-- AIM OF THE TASK --
According to the passage on cannabis reform, why does little happen under international law when a country fully legalizes cannabis?

-- SUPPLIED PASSAGE --

★ ★ ★ ★

Yesterday, I came across an article in this week’s Economist titled Going to Pot (*sigh*). The premise of this article is that “a global revolution in attitudes towards cannabis is under way” and it explains how countries in many parts of the world have begun to undertake cannabis reforms in varying degrees. This includes everything from wholesale federal legalization (i.e. Canada, Uruguay) to emerging medical cannabis programs (e.g. South Korea, Germany, Thailand, Zimbabwe). The article covers what these changes mean in a commercial sense, but also their implications under international law.

The global reconsideration of cannabis is a recent phenomenon, but only relatively. In August of last year, I explained that the United Nations (UN) itself had finally begun to reconsider the status of cannabis under international law, including under the Single Convention on Narcotic Drugs of 1961 and related treaties (“Single Convention”). I also analyzed, this February, the significant and long overdue World Health Organization recommendations related to the treatment of cannabis under international law. What the UN does with those recommendations is still an open question, but in a certain sense it doesn’t matter: countries are moving ahead.

In keeping with these changes, our law firm has begun doing more and more international advising with respect to cannabis in the last few years. Broadly, we divide this work into three classes:

  1. Importers and exporters of hemp (We have clients doing this. There are no real treaty issues; it’s more about domestic law and customs);
  2. Importers and exporters of medical cannabis (We have clients looking at this. Treaty issues are generally navigable, given the Single Convention allowances on “medical and scientific” cannabis);
  3. Fully legalized jurisdictions, à la Canada (We represent one sovereign looking at this. It is “illegal” and really interesting).

So what happens under international law when a country legalizes cannabis outright? As a practical matter, not much. Public international law is decentralized, unenforceable, unpoliced and frequently broken. States are “immortal” and cannot be sued. This means that neither Canada nor Uruguay will be hauled before a court or tribunal for admitted violations of the Single Convention. The same will be true of Mexico when it legalizes cannabis later this year. Same for Luxembourg. And Switzerland. Etc. At most, these states will be subject to diplomatic moralizing and criticism, mostly out of sight.

★ ★ ★ ★

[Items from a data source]

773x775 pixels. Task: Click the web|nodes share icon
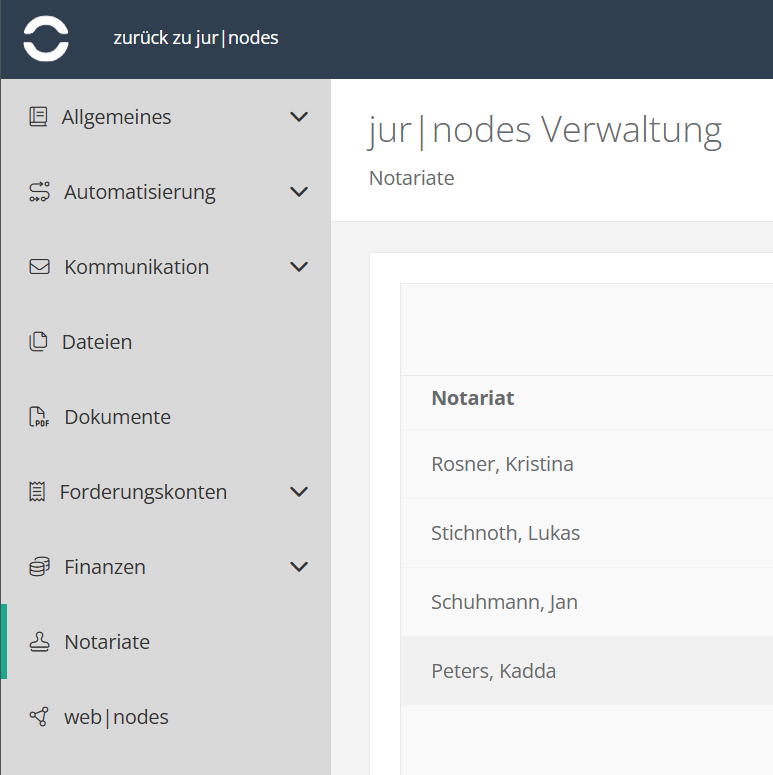click(x=39, y=717)
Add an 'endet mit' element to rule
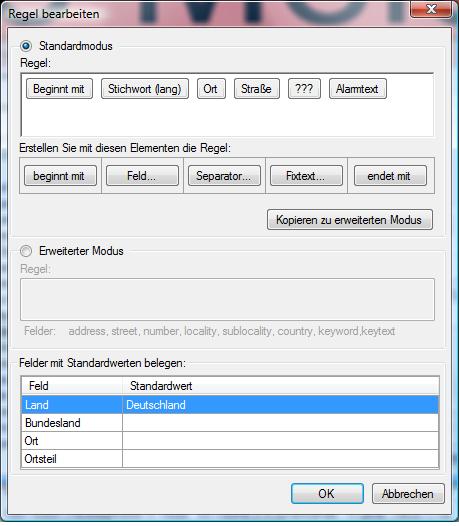This screenshot has height=526, width=459. click(x=390, y=175)
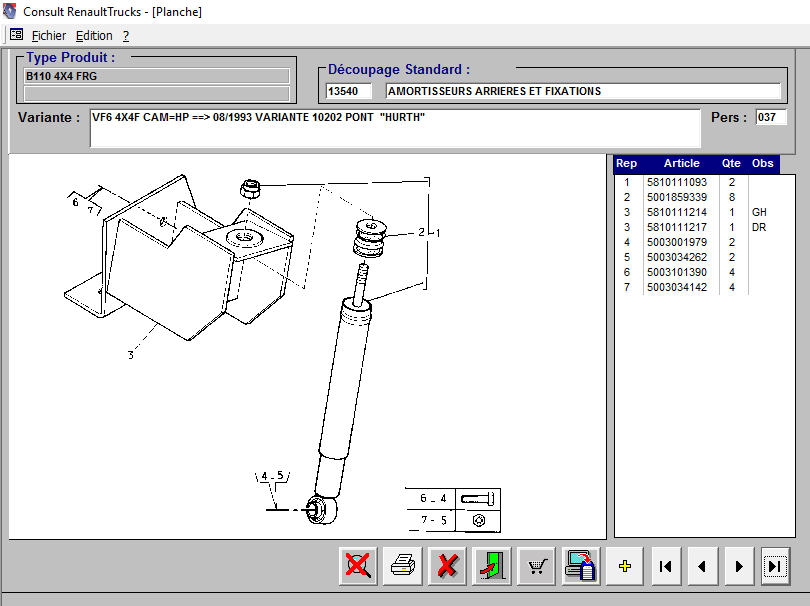Click the Variante description text field

point(395,128)
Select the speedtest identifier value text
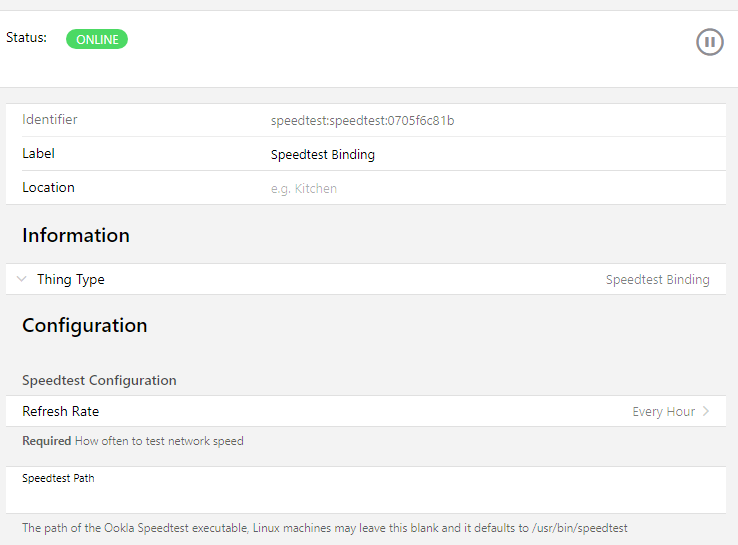738x545 pixels. pyautogui.click(x=362, y=121)
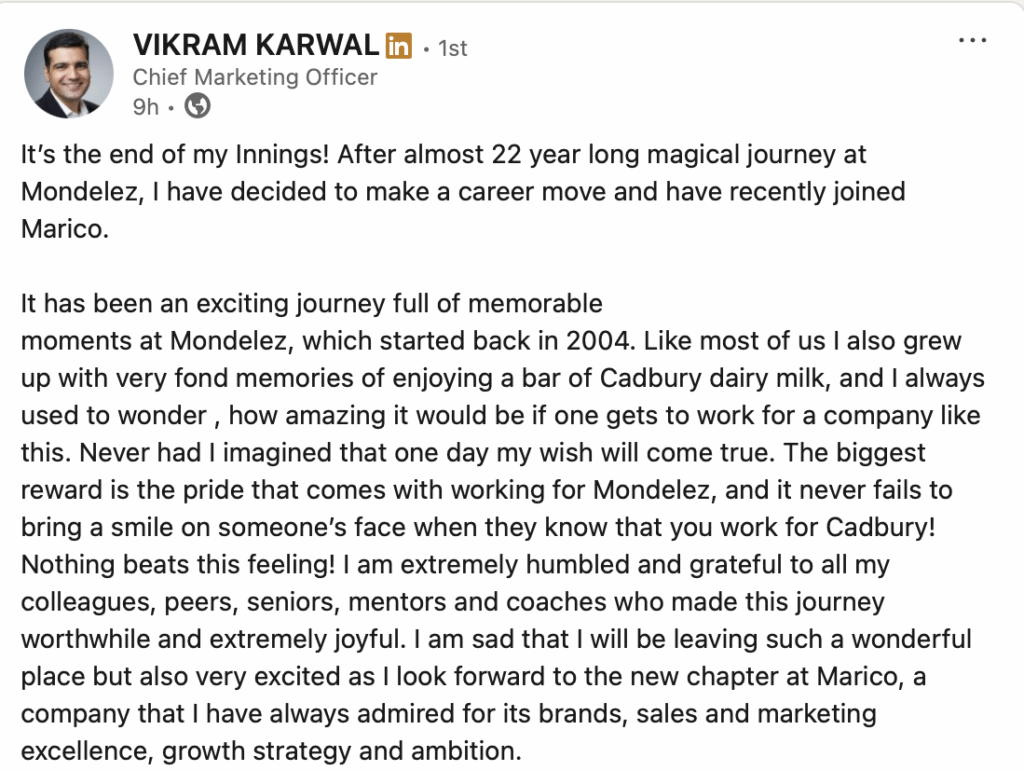Image resolution: width=1024 pixels, height=771 pixels.
Task: Click the phrase "growth strategy and ambition."
Action: 342,750
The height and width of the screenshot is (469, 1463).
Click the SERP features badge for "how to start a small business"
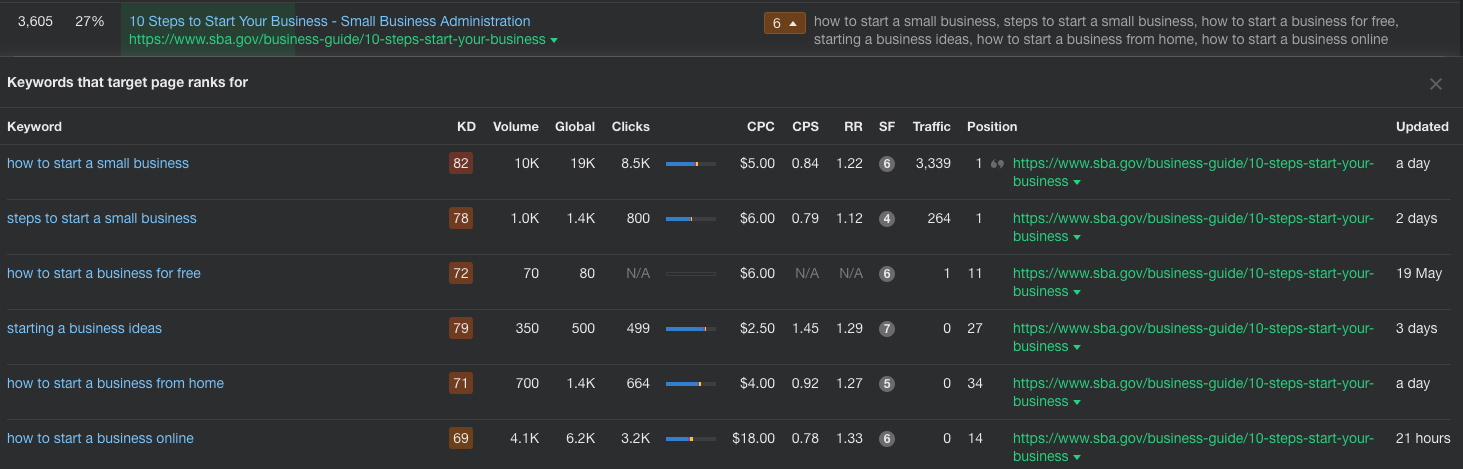coord(886,164)
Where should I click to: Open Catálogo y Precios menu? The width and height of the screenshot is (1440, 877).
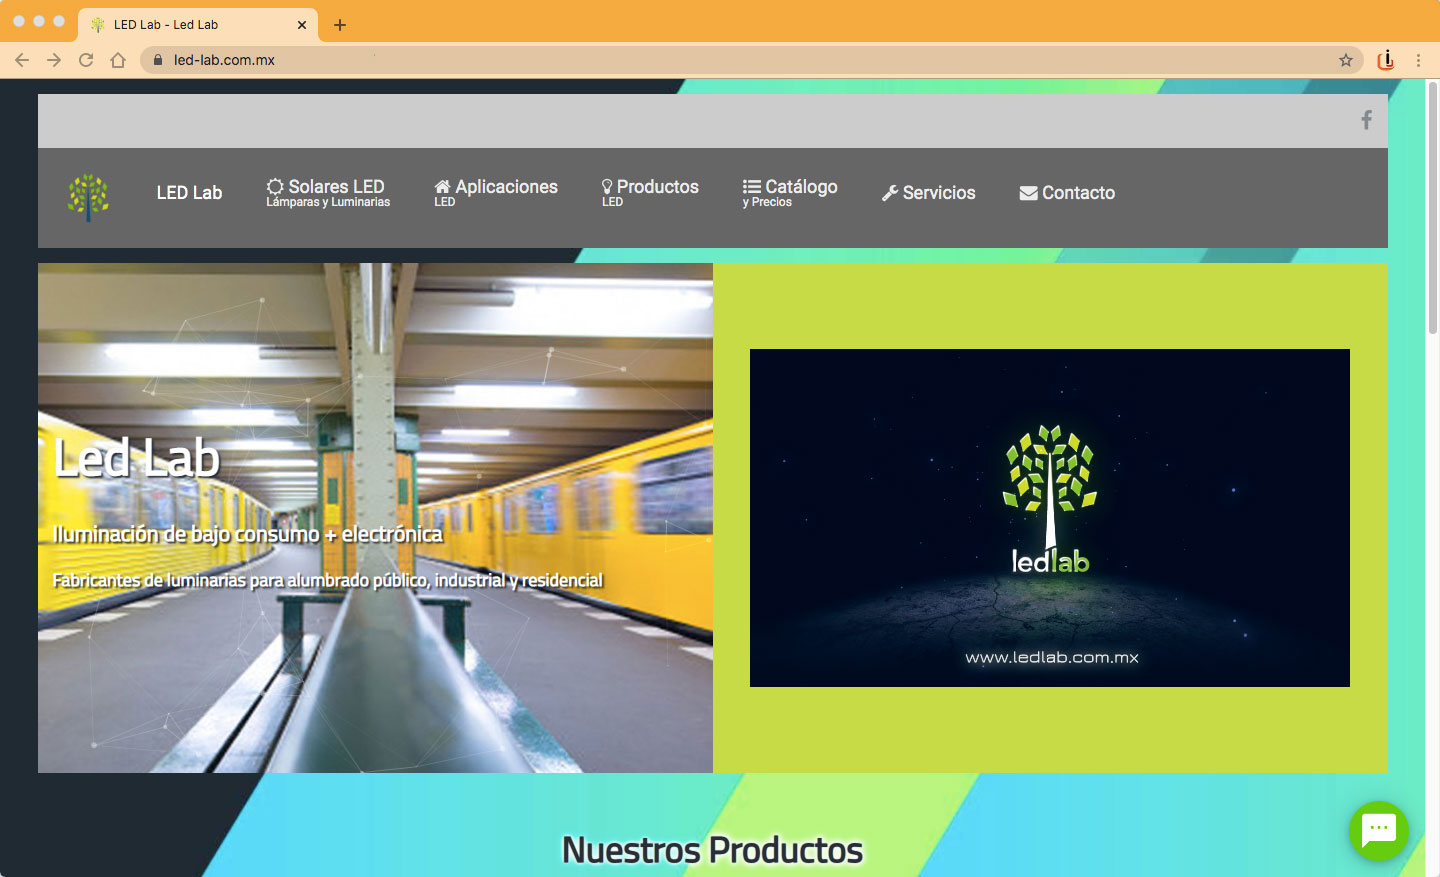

★ ★ ★ ★

-- WRITTEN ANSWER --
Public international law is decentralized, unenforceable, unpoliced and frequently broken, and states are "immortal" and cannot be sued. So countries like Canada and Uruguay will not be brought before a court or tribunal for violating the Single Convention. At most they face diplomatic moralizing and criticism, mostly out of sight.